Eine Frage“, wiederholte er.
„Ja“, sagte Hob leise und hob eine Hand, um mit dem Zeigefinger den sanften Bogen von Dreams Augenbraue nachzufahren. Vielleicht lag es an dem Fakt, dass dies ein Traum war, der ihn seine übliche Zurückhaltung aufgeben ließ. Vielleicht hatte er aber auch einfach nur lange genug auf eine solche Gelegenheit gewartet. „Eine Frage, die mich bereits seit Jahrhunderten beschäftigt hat...“
Hob.“ Dreams kühle Finger schlossen sich um seine Hand und hielten sie fest. „Dein... Interesse ehrt mich. Aber das wäre unklug.
„Und wenn schon.“ Hob lächelte. „Ich habe in meinem Leben schon weitaus weniger kluge Entscheidungen getroffen als dich.“
Hob...
Dream schloss für einen Moment die Augen und Hobs Blick blieb an seinen langen, dunklen Wimpern hängen, die sich wie mit Kohle gezeichnet von seinen blassen Wangen abhoben.
Als er sie schließlich wieder öffnete, lag ein gramerfüllter Ausdruck in ihnen.
Es tut mir leid, aber dieser Traum ist vorbei.
Und im nächsten Moment erwachte Hob allein in seinem Bett.
Frustriert und gedemütigt starrte er an die Decke seines Schlafzimmers.

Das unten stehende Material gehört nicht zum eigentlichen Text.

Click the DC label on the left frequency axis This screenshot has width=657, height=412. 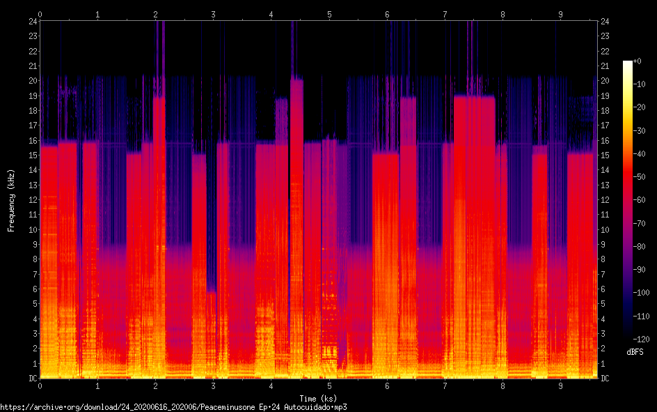31,379
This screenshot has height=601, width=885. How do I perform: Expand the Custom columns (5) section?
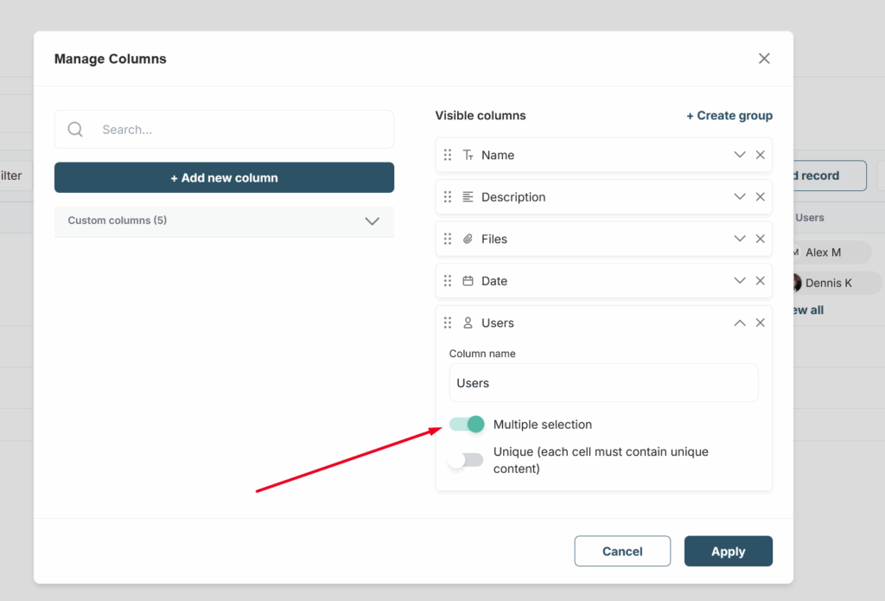372,221
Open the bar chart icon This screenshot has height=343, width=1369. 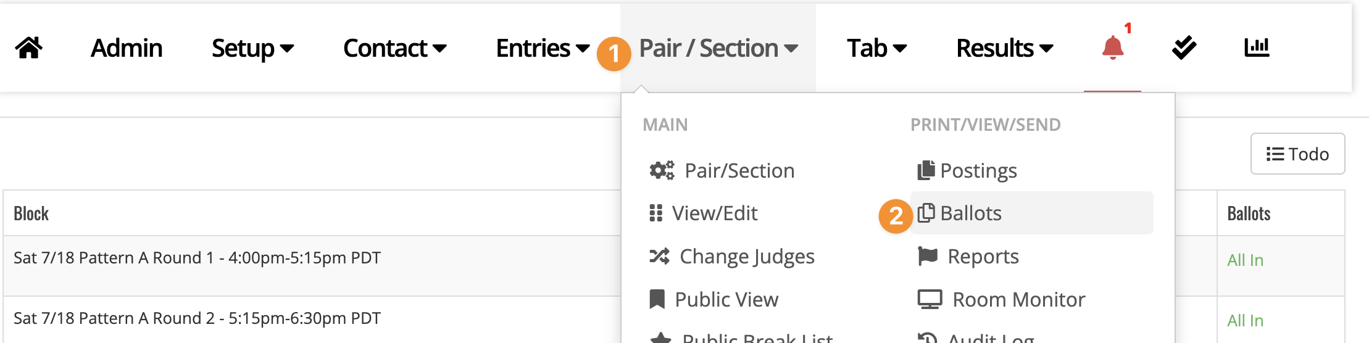pyautogui.click(x=1257, y=48)
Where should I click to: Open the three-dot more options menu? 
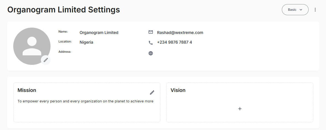pos(315,10)
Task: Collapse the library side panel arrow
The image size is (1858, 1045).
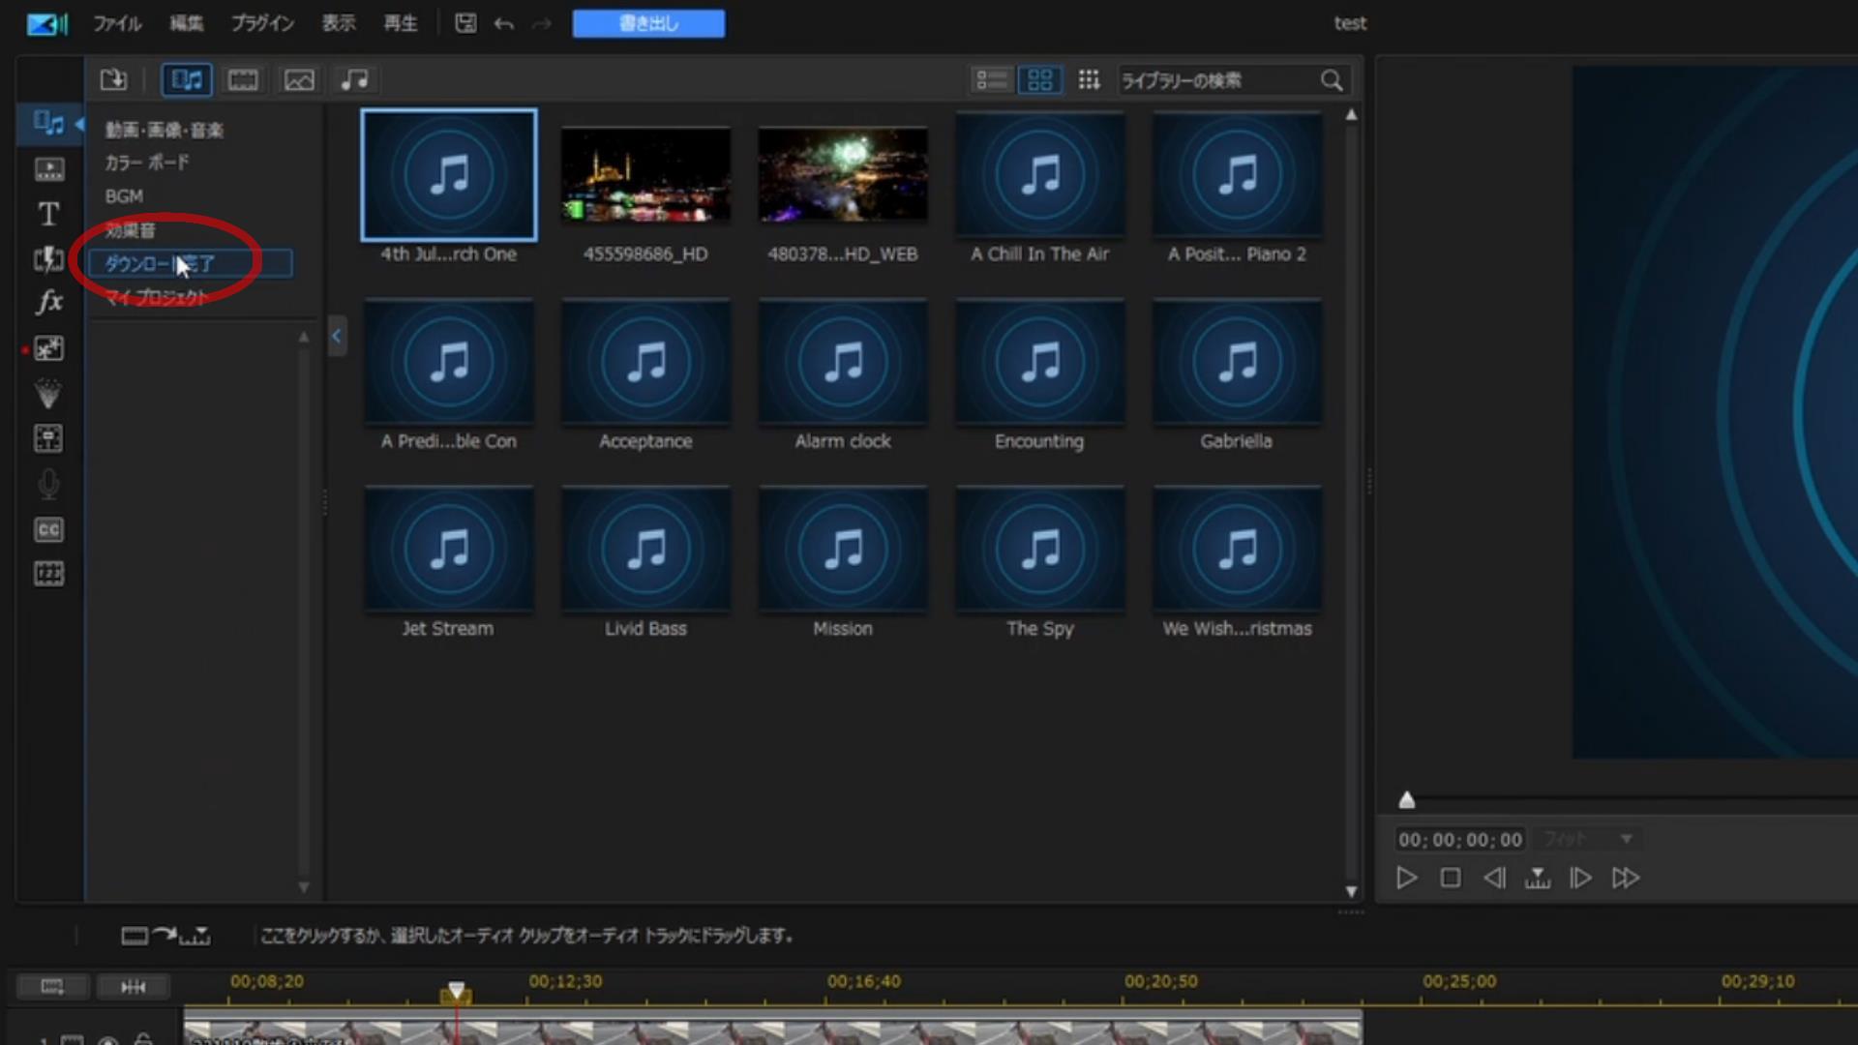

„Du gottverdammter Feigling!“, rief er in die Dunkelheit hinein. „Wenn du wenigstens den Mut hättest, mir zu sagen, dass du meine Gefühle nicht erwiderst!“
Doch es kam keine Antwort. Natürlich nicht. Was hatte er auch erwartet?
Hob rieb sich müde das Gesicht.
„Wie kann ich jemals die Hoffnung aufgeben, wenn du es nicht über dich bringst, sie mir zu nehmen...?“, fragte er leise.

Es sollte fast eine halbe Stunde dauern, bis Hob erneut Schlaf fand.
Doch er sollte kein weiteres Mal träumen.